The accurate identification of the whole MC structure in the mandible is an essential prerequisite for the preoperative planning of third molar extractions and implant surgeries to avoid any surgical complications7. However, the exact recognition of the entire canal structure is considered to be a challenging and delicate task for several reasons15. CBCT, the most commonly used 3D dental imaging tool, has lower contrast than CT, which negatively affects the ability to distinguish MCs10,42. As a result, the low visibility of MCs, such as in ambiguous or unclear cortical bone regions, affects the structural continuity of MC segmentation in CBCT images10,14. Furthermore, the visibility of the MC itself is low due to variable cortications and bone densities of the canal wall, the diverse travel courses of the canal, and the spread of vessels and nerve branches15,43,44,45,46,47. The Canal-Net could be used in automatic and robust 3D segmentation of the MC structure for the preoperative planning of third molar extractions and implant surgeries to avoid any surgical complications when using CBCT images. The automatic segmentation of the MC volume by the Canal-Net could provide clinicians with accurate identification of the MC structure in the mandible with high consistent accuracy throughout the entire MC volume ranging from the mental foramen to the mandibular foramen while reducing time and effort.

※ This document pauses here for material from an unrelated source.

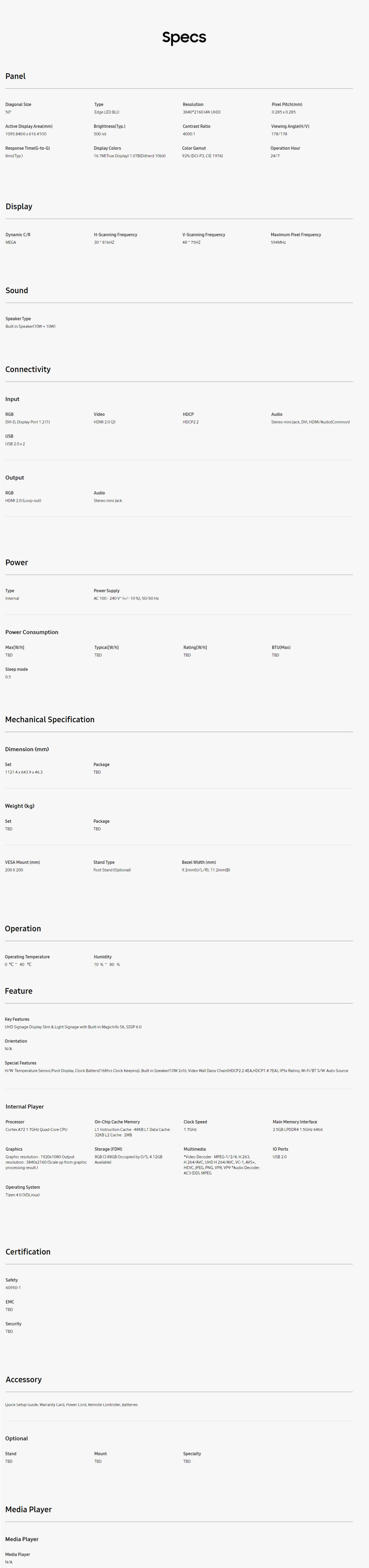
Task: Select the Internal Player subheading
Action: click(25, 1107)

However, our study had several limitations. First, as there was the problem of reducing the memory requirements for dealing with large amounts of data when using deep 3D networks running on the GPU, it was necessary to optimize the way the memory was used in order to maximize GPU utilization. Therefore, we used the cropped images with smaller dimensions than the original, and preprocessing of the images required additional time and labor. Second, our study had a potential limitation of generalization ability due to using internal data from a single organization. Overfitting of training a deep learning model, which resulted in the model learning statistical regularity specific to the training dataset, could negatively impact the model’s ability to generalize to a new dataset49. Although the proposed network did not show the presence of overfitting for the internal dataset in the five-fold cross-validation, it needs to be trained and evaluated using large datasets from multiple organizations or devices for generalization. Third, the results presented in this study were based on datasets from 50 patients. The proposed method needs to be evaluated for datasets from more patients with various dental restorations and implants. In future studies, we will improve the generalization ability and clinical efficacy of the Canal-Net by using large CBCT datasets acquired under various imaging conditions from multiple organizations or devices.

Conclusions

In this study, we proposed a continuity-aware contextual network (Canal-Net) that was robust to ambiguous or unclear cortical bone regions of the MC and lower contrast of CBCT images in 3D segmentations of the entire MC. The Canal-Net was designed based on a 3D U-Net with the ConvLSTM under the multi-task learning framework using MPL in order to complementally learn anatomical contexts and global structural continuity information. As a result, the Canal-Net achieved substantially enhanced performances compared to other networks such as 2D U-Net, SegNet, 3D U-Net, MPL 3D U-Net, and ConvLSTM 3D U-Net in 2D and 3D performances. Furthermore, Canal-Net demonstrated automatic and robust 3D segmentation of the entire MC volume by improving structural continuity and boundary details of the MC in CBCT images. The Canal-Net could be contributed to accurate and automatic identification of the MC structure for the preoperative planning of third molar extractions and implant surgeries to avoid any surgical complications.